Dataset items
· · · · ·

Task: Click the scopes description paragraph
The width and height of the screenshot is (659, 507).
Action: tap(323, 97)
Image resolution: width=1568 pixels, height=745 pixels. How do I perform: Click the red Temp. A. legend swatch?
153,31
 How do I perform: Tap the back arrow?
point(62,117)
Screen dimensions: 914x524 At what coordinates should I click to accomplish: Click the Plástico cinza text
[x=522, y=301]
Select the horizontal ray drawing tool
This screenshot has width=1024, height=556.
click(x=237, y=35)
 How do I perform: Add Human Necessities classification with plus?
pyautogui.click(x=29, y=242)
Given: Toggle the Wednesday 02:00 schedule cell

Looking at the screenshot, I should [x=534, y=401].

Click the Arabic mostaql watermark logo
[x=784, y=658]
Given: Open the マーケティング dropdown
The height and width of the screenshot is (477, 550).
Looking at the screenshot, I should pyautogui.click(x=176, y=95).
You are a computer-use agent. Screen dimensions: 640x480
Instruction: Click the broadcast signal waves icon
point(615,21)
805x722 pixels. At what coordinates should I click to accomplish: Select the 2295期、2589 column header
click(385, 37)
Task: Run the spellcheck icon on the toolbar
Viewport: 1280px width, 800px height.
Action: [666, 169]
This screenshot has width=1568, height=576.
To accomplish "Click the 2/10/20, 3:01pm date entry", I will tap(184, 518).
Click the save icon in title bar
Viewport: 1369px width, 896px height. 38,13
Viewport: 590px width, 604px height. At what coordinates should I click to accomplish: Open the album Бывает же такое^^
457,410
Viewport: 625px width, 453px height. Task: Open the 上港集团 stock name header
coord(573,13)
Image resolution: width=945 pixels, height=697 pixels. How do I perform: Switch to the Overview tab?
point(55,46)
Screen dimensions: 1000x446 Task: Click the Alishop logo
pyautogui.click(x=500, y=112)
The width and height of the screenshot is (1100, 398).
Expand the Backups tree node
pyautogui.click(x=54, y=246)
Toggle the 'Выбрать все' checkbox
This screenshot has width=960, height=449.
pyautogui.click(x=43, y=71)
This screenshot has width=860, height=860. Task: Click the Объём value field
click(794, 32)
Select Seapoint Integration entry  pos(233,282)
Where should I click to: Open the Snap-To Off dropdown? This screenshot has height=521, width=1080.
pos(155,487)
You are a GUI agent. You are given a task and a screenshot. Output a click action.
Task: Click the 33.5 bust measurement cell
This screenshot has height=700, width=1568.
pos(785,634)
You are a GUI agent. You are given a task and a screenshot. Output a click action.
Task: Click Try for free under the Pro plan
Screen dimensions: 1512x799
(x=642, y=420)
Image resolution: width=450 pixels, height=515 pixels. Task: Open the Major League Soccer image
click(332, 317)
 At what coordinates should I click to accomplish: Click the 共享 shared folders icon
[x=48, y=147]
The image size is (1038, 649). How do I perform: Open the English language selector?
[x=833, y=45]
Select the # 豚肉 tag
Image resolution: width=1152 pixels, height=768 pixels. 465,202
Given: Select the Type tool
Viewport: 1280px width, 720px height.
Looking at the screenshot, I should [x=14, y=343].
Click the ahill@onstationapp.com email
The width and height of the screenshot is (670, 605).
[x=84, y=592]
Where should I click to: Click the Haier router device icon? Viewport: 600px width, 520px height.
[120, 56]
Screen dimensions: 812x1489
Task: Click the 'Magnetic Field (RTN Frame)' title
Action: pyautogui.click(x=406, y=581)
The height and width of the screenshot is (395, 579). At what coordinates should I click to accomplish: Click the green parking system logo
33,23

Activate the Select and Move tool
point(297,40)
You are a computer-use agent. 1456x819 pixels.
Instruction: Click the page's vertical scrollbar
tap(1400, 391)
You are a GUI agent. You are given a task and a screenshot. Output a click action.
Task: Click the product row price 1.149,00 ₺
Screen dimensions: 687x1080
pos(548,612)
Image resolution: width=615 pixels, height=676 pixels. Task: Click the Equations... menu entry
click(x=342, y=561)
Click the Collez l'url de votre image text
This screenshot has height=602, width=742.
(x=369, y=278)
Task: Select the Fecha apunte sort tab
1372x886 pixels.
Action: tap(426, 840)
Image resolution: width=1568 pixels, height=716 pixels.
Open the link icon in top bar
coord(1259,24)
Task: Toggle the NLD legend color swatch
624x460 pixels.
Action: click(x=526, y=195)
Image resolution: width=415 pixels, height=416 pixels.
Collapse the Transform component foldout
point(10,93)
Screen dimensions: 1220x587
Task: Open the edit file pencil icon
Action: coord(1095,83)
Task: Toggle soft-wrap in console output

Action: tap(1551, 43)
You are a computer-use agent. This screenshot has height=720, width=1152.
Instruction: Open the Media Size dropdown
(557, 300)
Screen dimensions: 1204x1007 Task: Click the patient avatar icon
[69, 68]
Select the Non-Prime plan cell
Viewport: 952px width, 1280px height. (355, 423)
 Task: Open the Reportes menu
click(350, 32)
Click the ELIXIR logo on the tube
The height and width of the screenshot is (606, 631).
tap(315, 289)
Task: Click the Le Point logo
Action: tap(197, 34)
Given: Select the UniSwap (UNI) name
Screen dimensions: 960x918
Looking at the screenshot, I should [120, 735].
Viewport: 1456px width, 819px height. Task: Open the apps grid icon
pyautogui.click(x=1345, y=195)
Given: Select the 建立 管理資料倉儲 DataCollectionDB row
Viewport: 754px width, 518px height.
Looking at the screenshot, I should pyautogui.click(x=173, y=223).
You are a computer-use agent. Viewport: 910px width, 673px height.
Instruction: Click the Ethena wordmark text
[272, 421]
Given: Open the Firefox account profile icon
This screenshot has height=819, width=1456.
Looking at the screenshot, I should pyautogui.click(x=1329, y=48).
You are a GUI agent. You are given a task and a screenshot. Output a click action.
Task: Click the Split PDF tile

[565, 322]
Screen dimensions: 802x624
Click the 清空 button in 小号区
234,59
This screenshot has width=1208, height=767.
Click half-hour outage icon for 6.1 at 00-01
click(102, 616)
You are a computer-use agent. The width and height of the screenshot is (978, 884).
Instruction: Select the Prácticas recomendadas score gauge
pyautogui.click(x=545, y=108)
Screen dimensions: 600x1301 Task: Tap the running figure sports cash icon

· · · · ·

Your task - The data is to be given again in full, with every line exact.

Result for this task -
Task: Click the scopes description paragraph
The width and height of the screenshot is (659, 507).
Action: tap(323, 97)
Image resolution: width=1568 pixels, height=745 pixels. How do I perform: Click the red Temp. A. legend swatch?
153,31
 How do I perform: Tap the back arrow?
point(62,117)
Screen dimensions: 914x524 At what coordinates should I click to accomplish: Click the Plástico cinza text
[x=522, y=301]
Select the horizontal ray drawing tool
This screenshot has width=1024, height=556.
click(x=237, y=35)
 How do I perform: Add Human Necessities classification with plus?
pyautogui.click(x=29, y=242)
Given: Toggle the Wednesday 02:00 schedule cell

Looking at the screenshot, I should [x=534, y=401].

Click the Arabic mostaql watermark logo
[x=784, y=658]
Given: Open the マーケティング dropdown
The height and width of the screenshot is (477, 550).
Looking at the screenshot, I should pyautogui.click(x=176, y=95).
You are a computer-use agent. Screen dimensions: 640x480
Instruction: Click the broadcast signal waves icon
point(615,21)
805x722 pixels. At what coordinates should I click to accomplish: Select the 2295期、2589 column header
click(385, 37)
Task: Run the spellcheck icon on the toolbar
Viewport: 1280px width, 800px height.
Action: [666, 169]
This screenshot has width=1568, height=576.
To accomplish "Click the 2/10/20, 3:01pm date entry", I will tap(184, 518).
Click the save icon in title bar
Viewport: 1369px width, 896px height. 38,13
Viewport: 590px width, 604px height. At what coordinates should I click to accomplish: Open the album Бывает же такое^^
457,410
Viewport: 625px width, 453px height. Task: Open the 上港集团 stock name header
coord(573,13)
Image resolution: width=945 pixels, height=697 pixels. How do I perform: Switch to the Overview tab?
point(55,46)
Screen dimensions: 1000x446 Task: Click the Alishop logo
pyautogui.click(x=500, y=112)
The width and height of the screenshot is (1100, 398).
Expand the Backups tree node
pyautogui.click(x=54, y=246)
Toggle the 'Выбрать все' checkbox
This screenshot has width=960, height=449.
pyautogui.click(x=43, y=71)
This screenshot has width=860, height=860. Task: Click the Объём value field
click(794, 32)
Select Seapoint Integration entry  pos(233,282)
Where should I click to: Open the Snap-To Off dropdown? This screenshot has height=521, width=1080.
pos(155,487)
You are a GUI agent. You are given a task and a screenshot. Output a click action.
Task: Click the 33.5 bust measurement cell
This screenshot has height=700, width=1568.
pos(785,634)
You are a GUI agent. You are given a task and a screenshot. Output a click action.
Task: Click Try for free under the Pro plan
Screen dimensions: 1512x799
(x=642, y=420)
Image resolution: width=450 pixels, height=515 pixels. Task: Open the Major League Soccer image
click(332, 317)
 At what coordinates should I click to accomplish: Click the 共享 shared folders icon
[x=48, y=147]
The image size is (1038, 649). How do I perform: Open the English language selector?
[x=833, y=45]
Select the # 豚肉 tag
Image resolution: width=1152 pixels, height=768 pixels. 465,202
Given: Select the Type tool
Viewport: 1280px width, 720px height.
Looking at the screenshot, I should [x=14, y=343].
Click the ahill@onstationapp.com email
The width and height of the screenshot is (670, 605).
[x=84, y=592]
Where should I click to: Click the Haier router device icon? Viewport: 600px width, 520px height.
[120, 56]
Screen dimensions: 812x1489
Task: Click the 'Magnetic Field (RTN Frame)' title
Action: pyautogui.click(x=406, y=581)
The height and width of the screenshot is (395, 579). At what coordinates should I click to accomplish: Click the green parking system logo
33,23

Activate the Select and Move tool
point(297,40)
You are a computer-use agent. 1456x819 pixels.
Instruction: Click the page's vertical scrollbar
tap(1400, 391)
You are a GUI agent. You are given a task and a screenshot. Output a click action.
Task: Click the product row price 1.149,00 ₺
Screen dimensions: 687x1080
pos(548,612)
Image resolution: width=615 pixels, height=676 pixels. Task: Click the Equations... menu entry
click(x=342, y=561)
Click the Collez l'url de votre image text
This screenshot has height=602, width=742.
(x=369, y=278)
Task: Select the Fecha apunte sort tab
1372x886 pixels.
Action: tap(426, 840)
Image resolution: width=1568 pixels, height=716 pixels.
Open the link icon in top bar
coord(1259,24)
Task: Toggle the NLD legend color swatch
624x460 pixels.
Action: click(x=526, y=195)
Image resolution: width=415 pixels, height=416 pixels.
Collapse the Transform component foldout
point(10,93)
Screen dimensions: 1220x587
Task: Open the edit file pencil icon
Action: coord(1095,83)
Task: Toggle soft-wrap in console output

Action: tap(1551, 43)
You are a computer-use agent. This screenshot has height=720, width=1152.
Instruction: Open the Media Size dropdown
(557, 300)
Screen dimensions: 1204x1007 Task: Click the patient avatar icon
[69, 68]
Select the Non-Prime plan cell
Viewport: 952px width, 1280px height. (355, 423)
 Task: Open the Reportes menu
click(350, 32)
Click the ELIXIR logo on the tube
The height and width of the screenshot is (606, 631).
tap(315, 289)
Task: Click the Le Point logo
Action: tap(197, 34)
Given: Select the UniSwap (UNI) name
Screen dimensions: 960x918
Looking at the screenshot, I should [120, 735].
Viewport: 1456px width, 819px height. Task: Open the apps grid icon
pyautogui.click(x=1345, y=195)
Given: Select the 建立 管理資料倉儲 DataCollectionDB row
Viewport: 754px width, 518px height.
Looking at the screenshot, I should pyautogui.click(x=173, y=223).
You are a computer-use agent. Viewport: 910px width, 673px height.
Instruction: Click the Ethena wordmark text
[272, 421]
Given: Open the Firefox account profile icon
This screenshot has height=819, width=1456.
Looking at the screenshot, I should pyautogui.click(x=1329, y=48).
You are a GUI agent. You are given a task and a screenshot. Output a click action.
Task: Click the Split PDF tile

[565, 322]
Screen dimensions: 802x624
Click the 清空 button in 小号区
234,59
This screenshot has width=1208, height=767.
Click half-hour outage icon for 6.1 at 00-01
click(102, 616)
You are a computer-use agent. The width and height of the screenshot is (978, 884).
Instruction: Select the Prácticas recomendadas score gauge
pyautogui.click(x=545, y=108)
Screen dimensions: 600x1301 Task: Tap the running figure sports cash icon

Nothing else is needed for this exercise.